The first ger we stayed at was owned by a lovely Kazakh granny. She wore layers of warm fleeces, a pretty patterned scarf around her head and two rosy red cheeks. She was the most active granny I have ever met, who, with the help of a grandson, brought the cows in for milking, by hand, twice a day. We all went at sundown to “help” but were much more of a hindrance, standing around trying not to get kicked in the face by an angry cow. She even gave me a shot at milking, which was predictably embarrassing. I couldn’t get one drop out of the udder and the cow did not seem to appreciate my attempt. I left granny to it.
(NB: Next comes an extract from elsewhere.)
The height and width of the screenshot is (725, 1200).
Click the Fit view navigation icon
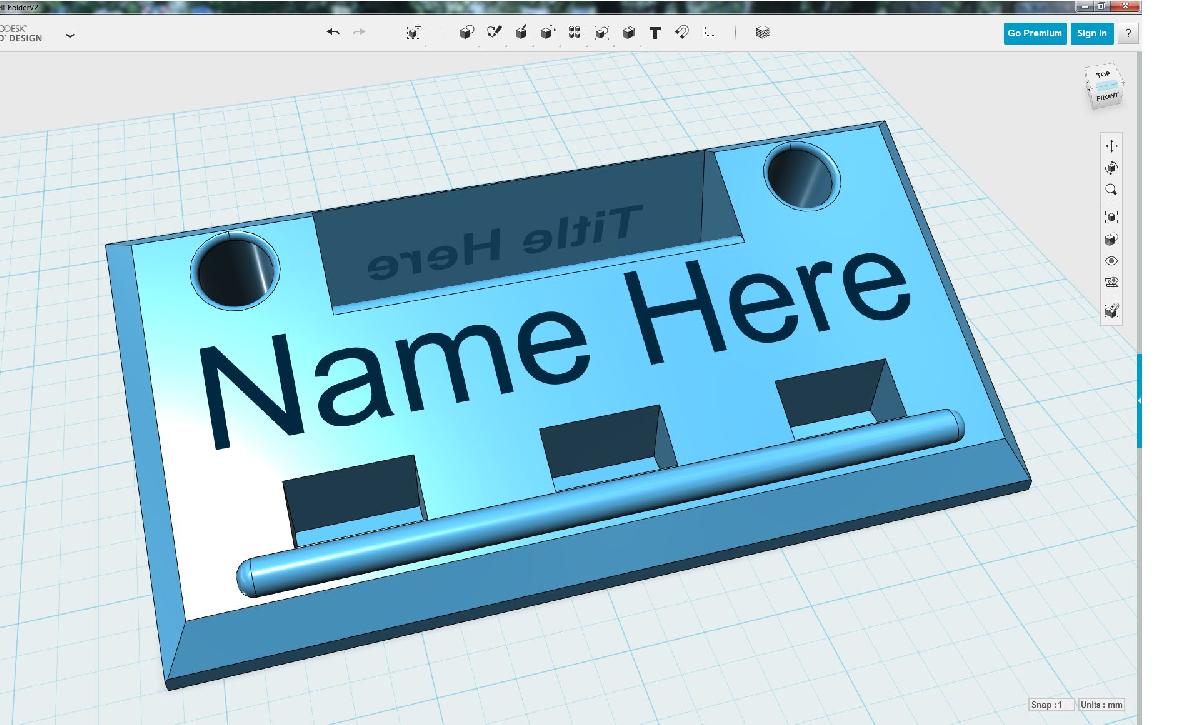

On another day, we did a 30km hike to camp in Khangai Nuruu National Park. Una thoughfully engaged a man with a packing horse to help us with all of our gear. At 60, this man was old by Mongolian standards – the average life expectancy here is just 67. He was traditionally dressed in a blue deel, like a shift, with a big thick yellow belt around it. He also wore a kind of cowboy hat. Una loved his sense of style. He rode a horse and led another carrying all of our kit and kept saying what “good walkers” we were every time we caught up with him; apparently, Mongolians are not into walking. If you always have a horse available, why use two legs when you can use four? The reason we kept catching up with him is because he stopped in at every ger in the valley to whet his whistle with some airag. On the way back the next day, he totally abandoned us and got sloshed with his mates. His cousin had to ride up the valley to retrieve our kit. Ogi and Una were not impressed, although they remarked that this is very typical Mongolian.
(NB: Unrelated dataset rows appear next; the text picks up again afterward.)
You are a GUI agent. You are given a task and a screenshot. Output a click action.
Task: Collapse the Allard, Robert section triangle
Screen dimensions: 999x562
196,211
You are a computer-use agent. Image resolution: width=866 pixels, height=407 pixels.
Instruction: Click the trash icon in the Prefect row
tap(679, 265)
Popping travel sickness pills like there’s no tomorrow

If you do visit Mongolia, prepare for some long drives. We decided not to go to the Gobi desert because it was over 12 hours drive from Ulan Bataar and because we had seen some of it from the train coming through from Beijing. Nevertheless, staying in “central” Mongolia still means we were in the car for most of the trip. Ogi had an excellent CD collection of popular Mongolian and Korean music which played on repeat for days; I fell in and out of love with it hourly.

As the photos show, the roads dirt track and extremely bumpy. There were also sections that took us through a massive field of jagged, black igneous rock that Ogi had to negotiate for hours, as well as sporadic herds of horses, cows, goats, sheep and yaks running wild, and a lazy snaking river that we had to cross several times, each time the river getting deeper and wider than the last.

Hills and air

The upside of all the driving means that you really get to look out at the countryside for hours. Massive flat expanses of green prairie unfold in front of your eyes, rolling hills disappear into the distance, jagged rocky mountains at the horizon, thin fingers of desert creep out of sandy valleys. Herds of horses canter freely by the road, fluffy yaks watch dozily as you pass by, silly goats leap in the air, lone birds of prey swoop across the sky.
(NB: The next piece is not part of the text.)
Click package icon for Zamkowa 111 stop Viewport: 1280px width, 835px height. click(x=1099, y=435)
We visited the Khogno Tarna, or “Semi Gobi”, a long expanse of sand dunes that is surrounded by lush green pastures and massive rocky mountains. It was an unbelievable juxtaposition of landscapes. Plus we got to ride camels into the dunes, bumping along between two fuzzy, jelly-like humps; it felt like a big, fluffy, smelly sofa. There was silence as I have never heard it…although this was broken by the occasional fart from a camel, the whinnying of distant horses and the soft singing of our guide as we rode.

When driving from place to place, we often stopped for a picnic lunch. One day we stopped in a big valley by a tiny river you wouldn’t know was there from a distance. The smell of the meadow was amazing – like mint and lavender and rosemary. There was long green grass and fading purple flowers. The big blue sky became punctuated with a massive kite circling around above us looking for scraps of mutton.

Visiting Mongolia was worth every penny. I strongly recommend you go see it for yourself.